Sasha Waltz voulait-elle piquer la vedette du Staatsballett (dont elle ne prendra réellement les rênes qu’à la saison prochaine) en programmant son Roméo et Juliette un jour avant la première tant attendue de la troupe berlinoise (une soirée Stijn Celis / Sharon Eyal) ? Mettons plutôt ce choix sur un aléa de calendrier… Pour ajouter du glamour (très brillante idée !) à sa compagnie Sasha Waltz & Guests, trois solistes de l’Opéra de Paris (pour qui la pièce a été créée en avril 2015) étaient invités à danser les rôles clés : Ludmilla Pagliero, Germain Louvet et Alessio Carbone, accompagnés par la mezzo-soprano Ronnita Miller, le ténor Thomas Blondelle et la basse Byung Gil Kim (effarant !).
Jeux d’ombres et de lumières.

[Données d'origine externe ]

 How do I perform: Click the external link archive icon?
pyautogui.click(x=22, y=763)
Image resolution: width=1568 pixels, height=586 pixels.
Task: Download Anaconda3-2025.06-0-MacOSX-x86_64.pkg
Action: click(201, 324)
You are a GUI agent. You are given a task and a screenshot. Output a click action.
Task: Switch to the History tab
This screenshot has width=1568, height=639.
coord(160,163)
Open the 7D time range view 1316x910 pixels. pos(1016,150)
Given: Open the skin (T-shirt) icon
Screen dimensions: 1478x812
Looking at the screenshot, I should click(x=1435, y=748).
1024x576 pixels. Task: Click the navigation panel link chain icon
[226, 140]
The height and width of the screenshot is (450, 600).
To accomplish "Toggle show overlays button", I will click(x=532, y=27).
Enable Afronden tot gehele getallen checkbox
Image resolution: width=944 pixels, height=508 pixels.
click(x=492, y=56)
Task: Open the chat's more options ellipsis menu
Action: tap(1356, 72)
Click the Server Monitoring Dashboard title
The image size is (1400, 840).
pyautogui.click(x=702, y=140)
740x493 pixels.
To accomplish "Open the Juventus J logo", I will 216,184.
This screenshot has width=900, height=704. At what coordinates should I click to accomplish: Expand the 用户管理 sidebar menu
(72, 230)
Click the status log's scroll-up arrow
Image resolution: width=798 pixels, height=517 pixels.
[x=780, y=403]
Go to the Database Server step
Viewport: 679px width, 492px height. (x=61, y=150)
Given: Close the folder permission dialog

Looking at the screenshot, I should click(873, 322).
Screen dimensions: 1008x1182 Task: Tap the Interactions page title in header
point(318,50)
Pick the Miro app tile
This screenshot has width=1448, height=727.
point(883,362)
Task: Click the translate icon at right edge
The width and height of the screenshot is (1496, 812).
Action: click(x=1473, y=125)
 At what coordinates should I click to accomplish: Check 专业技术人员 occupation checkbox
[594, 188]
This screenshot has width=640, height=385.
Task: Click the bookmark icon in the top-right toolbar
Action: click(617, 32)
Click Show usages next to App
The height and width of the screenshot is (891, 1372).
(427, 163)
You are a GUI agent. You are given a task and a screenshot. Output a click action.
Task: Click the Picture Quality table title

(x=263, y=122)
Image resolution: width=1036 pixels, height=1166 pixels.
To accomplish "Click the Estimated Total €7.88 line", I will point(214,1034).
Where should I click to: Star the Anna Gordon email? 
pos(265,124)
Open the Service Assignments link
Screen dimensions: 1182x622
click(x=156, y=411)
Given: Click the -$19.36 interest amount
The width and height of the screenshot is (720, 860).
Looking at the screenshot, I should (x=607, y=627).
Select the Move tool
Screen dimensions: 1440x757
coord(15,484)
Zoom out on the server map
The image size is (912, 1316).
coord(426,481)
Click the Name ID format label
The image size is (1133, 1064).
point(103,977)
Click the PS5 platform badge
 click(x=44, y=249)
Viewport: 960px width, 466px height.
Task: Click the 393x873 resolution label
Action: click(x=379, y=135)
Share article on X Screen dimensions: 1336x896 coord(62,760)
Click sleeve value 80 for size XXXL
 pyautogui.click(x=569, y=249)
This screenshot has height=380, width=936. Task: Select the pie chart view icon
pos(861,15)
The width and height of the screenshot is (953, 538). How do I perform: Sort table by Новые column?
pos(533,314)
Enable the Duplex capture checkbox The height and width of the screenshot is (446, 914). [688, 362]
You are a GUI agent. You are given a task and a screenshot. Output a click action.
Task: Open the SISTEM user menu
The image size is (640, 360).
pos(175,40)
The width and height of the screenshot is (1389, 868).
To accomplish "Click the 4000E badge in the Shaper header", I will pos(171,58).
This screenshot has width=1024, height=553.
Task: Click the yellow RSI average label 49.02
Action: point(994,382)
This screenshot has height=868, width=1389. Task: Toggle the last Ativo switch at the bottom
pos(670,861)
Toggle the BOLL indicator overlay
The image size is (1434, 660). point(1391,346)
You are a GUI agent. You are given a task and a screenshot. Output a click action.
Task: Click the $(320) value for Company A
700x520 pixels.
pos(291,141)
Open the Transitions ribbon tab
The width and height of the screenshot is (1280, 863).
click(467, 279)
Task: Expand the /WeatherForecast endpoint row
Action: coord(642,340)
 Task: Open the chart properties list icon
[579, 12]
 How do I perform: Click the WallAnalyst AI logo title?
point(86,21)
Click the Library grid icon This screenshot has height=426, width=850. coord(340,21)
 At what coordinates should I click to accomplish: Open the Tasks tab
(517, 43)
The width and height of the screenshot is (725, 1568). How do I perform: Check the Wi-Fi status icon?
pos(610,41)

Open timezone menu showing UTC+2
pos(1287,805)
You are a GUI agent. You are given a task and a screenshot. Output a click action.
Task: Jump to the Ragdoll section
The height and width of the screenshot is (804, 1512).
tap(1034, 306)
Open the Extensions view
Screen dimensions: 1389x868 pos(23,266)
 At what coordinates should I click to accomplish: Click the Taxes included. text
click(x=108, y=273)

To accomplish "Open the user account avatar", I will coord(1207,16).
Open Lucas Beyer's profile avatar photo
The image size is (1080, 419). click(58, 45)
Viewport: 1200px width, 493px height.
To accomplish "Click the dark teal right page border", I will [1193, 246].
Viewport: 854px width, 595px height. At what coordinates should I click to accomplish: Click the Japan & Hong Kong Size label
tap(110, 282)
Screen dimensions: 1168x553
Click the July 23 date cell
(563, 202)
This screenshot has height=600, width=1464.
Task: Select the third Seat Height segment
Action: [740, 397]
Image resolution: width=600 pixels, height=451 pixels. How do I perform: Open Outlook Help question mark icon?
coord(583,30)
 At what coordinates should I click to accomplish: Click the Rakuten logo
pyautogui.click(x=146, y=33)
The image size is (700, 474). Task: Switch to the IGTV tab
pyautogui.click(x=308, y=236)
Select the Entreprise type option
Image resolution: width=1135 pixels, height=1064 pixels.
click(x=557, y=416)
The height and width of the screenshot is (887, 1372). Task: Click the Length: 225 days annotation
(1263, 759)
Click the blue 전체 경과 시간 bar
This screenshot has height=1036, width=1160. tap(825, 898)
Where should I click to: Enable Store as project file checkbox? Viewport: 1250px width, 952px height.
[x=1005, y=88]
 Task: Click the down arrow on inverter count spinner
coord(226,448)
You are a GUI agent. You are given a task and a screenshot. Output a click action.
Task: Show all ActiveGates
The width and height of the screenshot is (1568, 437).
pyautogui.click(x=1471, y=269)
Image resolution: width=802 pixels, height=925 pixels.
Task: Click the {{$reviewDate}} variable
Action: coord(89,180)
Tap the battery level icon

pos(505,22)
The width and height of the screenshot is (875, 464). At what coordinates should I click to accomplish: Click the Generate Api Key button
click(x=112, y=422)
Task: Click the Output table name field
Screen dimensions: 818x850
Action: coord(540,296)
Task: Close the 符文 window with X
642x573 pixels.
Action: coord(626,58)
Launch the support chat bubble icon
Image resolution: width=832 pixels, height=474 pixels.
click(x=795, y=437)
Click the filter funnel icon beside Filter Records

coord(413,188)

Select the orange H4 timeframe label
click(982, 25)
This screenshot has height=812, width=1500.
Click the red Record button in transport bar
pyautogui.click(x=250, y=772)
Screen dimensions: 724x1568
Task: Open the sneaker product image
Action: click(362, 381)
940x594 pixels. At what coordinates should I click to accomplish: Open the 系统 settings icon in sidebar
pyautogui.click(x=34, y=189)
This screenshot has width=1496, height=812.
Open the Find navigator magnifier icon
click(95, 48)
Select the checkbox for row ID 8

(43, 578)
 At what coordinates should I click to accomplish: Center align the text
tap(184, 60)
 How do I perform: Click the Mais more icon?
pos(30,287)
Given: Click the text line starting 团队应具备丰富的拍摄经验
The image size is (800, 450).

Univers en noir et blanc. Narration abstraite. Une scène sur la scène, composée de deux plateformes qui ne cesseront de s’articuler pour finir par se suspendre dans les airs, faisant office de balcon, de salle de bal ou encore tout simplement de murs. Si la chorégraphe allemande a du talent, c’est indéniablement dans sa gestion de l’espace, allié à son goût pour la polyvalence : chez Waltz, l’artiste se veut multifonction même si la fusion n’est pas toujours réussie, comme en témoigne l’interminable scène finale, tout en manichéisme. Les chœurs Capulet vs. Montaigu, engoncés dans de beaux et lourds costumes, s’y font face avant de s’allonger soudainement : malheureusement, un chanteur n’a pas forcément la même agilité qu’un danseur…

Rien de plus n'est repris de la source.